Estratto del testo
■ ■ ■ ■ ■ ■ ■

CORTE DI CASSAZIONE, sezione penale, sentenza n. 26618 depositata il 18 settembre 2020
Reato dì lesioni colpose – Violazione delle norme antinfortunistiche – Mancata previsione dei rischi connessi all’attività da compiersi – Operazioni non prevedibili, non previste dal datore di lavoro e mai analizzate dal responsabile per la sicurezza – Nozione di “prassi”, pur sostanziandosi nella ripetizione di un comportamento, non necessariamente dotata del carattere della quotidianeità
Ritenuto in fatto
1. La Corte d’appello di Milano, con sentenza emessa in data 8/10/2019, ha confermato la pronuncia del Tribunale di Busto Arstizio con cui A.L., in qualità di Presidente del consiglio di amministrazione della “A.T. S.p.A.”, ritenuto responsabile del reato dì lesioni colpose commesse con violazione delle norme antinfortunistiche, segnatamente dell’art. 71, commi 2 e 3, d.lgs. n. 81 del 9 aprile 2008, è stato condannato alla pena ritenuta di giustizia.
L’episodio per cui è processo, verificatosi il 25 agosto 2014, riguarda l’infortunio occorso a Z.L., alle dipendenze della predetta società. Il lavoratore, mentre era intento ad estrarre una pedana mobile dalla banchina dell’officina, nella fase di sollevamento della stessa, era violentemente colpito al volto da una forca del carrello elevatore manovrato da Z.G., riportando una frattura scomposta bilaterale della mandibola che comportava una incapacità di attendere alle normali occupazioni per un periodo superiore a quaranta giorni.

■ ■ ■ ■ ■ ■ ■

Blocco di dati

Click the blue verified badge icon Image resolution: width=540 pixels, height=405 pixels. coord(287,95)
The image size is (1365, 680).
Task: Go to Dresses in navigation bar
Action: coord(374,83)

■ ■ ■ ■ ■ ■ ■

Obiettivo
Ricopia per favore, senza modifiche, un passo della sentenza: parti dalle parole "L’episodio per cui" e fermati dopo "a quaranta giorni.".

Risultato atteso
L’episodio per cui è processo, verificatosi il 25 agosto 2014, riguarda l’infortunio occorso a Z.L., alle dipendenze della predetta società. Il lavoratore, mentre era intento ad estrarre una pedana mobile dalla banchina dell’officina, nella fase di sollevamento della stessa, era violentemente colpito al volto da una forca del carrello elevatore manovrato da Z.G., riportando una frattura scomposta bilaterale della mandibola che comportava una incapacità di attendere alle normali occupazioni per un periodo superiore a quaranta giorni.